Trends in the not-for-profit sector

More than half of not-for-profit organisations are planning to recruit more HR staff over the next six months, according to the latest figures from the Recruitment Confidence Index, produced by Cranfield School of Management in association with Personnel Today.

The survey also reveals that 59% of employers in the sector are on the lookout for professionals to join their HR teams. This compares to just 18% of public sector employers and 11% of private companies.

This strong demand could signal new opportunities for HR to gain experience in not-for-profit organisations. Jessica Jarvis, learning, training and development adviser at the CIPD, says: “Some HR professionals would like to work for a non-commercial organisation that gives them more meaning and allows them to ‘do their bit’. Gaining experience in new sectors can be positive for your career.”

Shaun Tyson, director of the HR research centre at Cranfield School of Management, says the survey indicates a sea change in the sector’s view of HR. “Increasingly, organisations that were once old-fashioned are becoming more entrepreneurial. Many have begun to realise the value of professional HR practices.”

Tyson says this change could have been sparked by the regulatory burdens being felt by the sector. “Organisations dealing with vulnerable people are now required to meet higher standards of operation. There is an increasing need for HR to manage these organisations,” he says.

Derek Manuel is global HR director at international charity Save the Children. He says the results reflect what is happening in his organisation.

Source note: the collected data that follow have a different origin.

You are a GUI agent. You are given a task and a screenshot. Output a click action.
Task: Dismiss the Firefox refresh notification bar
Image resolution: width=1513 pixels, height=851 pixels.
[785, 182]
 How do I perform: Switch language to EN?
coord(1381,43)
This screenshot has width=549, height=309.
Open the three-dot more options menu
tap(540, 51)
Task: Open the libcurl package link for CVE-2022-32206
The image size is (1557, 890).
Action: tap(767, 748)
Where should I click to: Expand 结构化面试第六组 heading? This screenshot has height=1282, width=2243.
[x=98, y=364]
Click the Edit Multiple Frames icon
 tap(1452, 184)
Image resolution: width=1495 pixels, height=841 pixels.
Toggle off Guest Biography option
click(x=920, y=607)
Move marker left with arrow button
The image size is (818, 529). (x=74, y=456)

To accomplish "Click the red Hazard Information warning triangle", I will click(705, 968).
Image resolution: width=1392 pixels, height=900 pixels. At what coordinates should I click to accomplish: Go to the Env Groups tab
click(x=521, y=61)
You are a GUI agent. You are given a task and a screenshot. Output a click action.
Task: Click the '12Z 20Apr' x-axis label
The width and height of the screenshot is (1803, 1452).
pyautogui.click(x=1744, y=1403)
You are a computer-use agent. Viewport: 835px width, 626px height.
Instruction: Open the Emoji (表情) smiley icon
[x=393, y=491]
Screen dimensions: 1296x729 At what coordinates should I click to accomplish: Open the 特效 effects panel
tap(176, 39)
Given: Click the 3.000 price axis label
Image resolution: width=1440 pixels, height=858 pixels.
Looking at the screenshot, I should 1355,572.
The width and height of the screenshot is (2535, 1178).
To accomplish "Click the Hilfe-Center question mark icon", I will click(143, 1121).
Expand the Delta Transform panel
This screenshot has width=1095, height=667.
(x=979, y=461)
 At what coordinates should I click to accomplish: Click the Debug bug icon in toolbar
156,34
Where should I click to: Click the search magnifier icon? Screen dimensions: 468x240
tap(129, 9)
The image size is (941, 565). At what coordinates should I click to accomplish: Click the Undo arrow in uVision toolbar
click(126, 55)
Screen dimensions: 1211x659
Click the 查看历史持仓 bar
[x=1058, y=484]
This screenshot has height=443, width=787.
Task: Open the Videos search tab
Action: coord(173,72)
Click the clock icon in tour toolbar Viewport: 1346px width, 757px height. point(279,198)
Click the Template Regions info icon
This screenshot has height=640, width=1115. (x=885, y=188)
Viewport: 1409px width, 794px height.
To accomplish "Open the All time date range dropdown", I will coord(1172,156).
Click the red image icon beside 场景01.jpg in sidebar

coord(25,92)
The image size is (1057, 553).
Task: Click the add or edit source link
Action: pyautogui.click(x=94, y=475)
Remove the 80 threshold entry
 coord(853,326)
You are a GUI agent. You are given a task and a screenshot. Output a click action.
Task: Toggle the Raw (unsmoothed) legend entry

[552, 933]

“A significant number of HR jobs have recently been developed, mainly in other countries. We are trying to move HR jobs closer to the regions they are responsible for so they can work more strategically,” he says.

Manuel says this sector-wide demand shows how HR is adding value. “Good people management is clearly important to an organisation that is based on helping people. Organisations are focusing on how to deliver their mission through the people working for them,” he says.

Who is best suited to an HR role in this sector? “There is no time for amateurs in this field,” says Tyson. Manuel shares a similar attitude: “It’s not an easy option. It doesn’t matter which sector you come from, but the level of technical skills needed shouldn’t be under-estimated,” he says.

In addition to the usual functional duties, HR also has to deal with challenges unique to not-for-profit organisations. At Save the Children, HR staff are posted in locations that may put their security or health at risk. “Every organisation in the sector will have its own set of similar challenges. You need to be very professional to cope with this, with a degree of flexibility and stamina,” says Manuel.

Sought-after skills include being business-focused and practically minded. “We look for practical people above academics,” adds Manuel.

Which skills are sought after?

  1. High-level technical ability

  2. Business acumen

  3. A practical mind

  4. Flexibility 

Why is the not-for-profit sector recruiting more HR staff?

  1. Regulation has increased, meaning staff have to meet higher standards.

  2. Pressures to secure funding mean organisations need to operate more professionally.

  3. Organisations have to lead by example, so fair people policies are a must.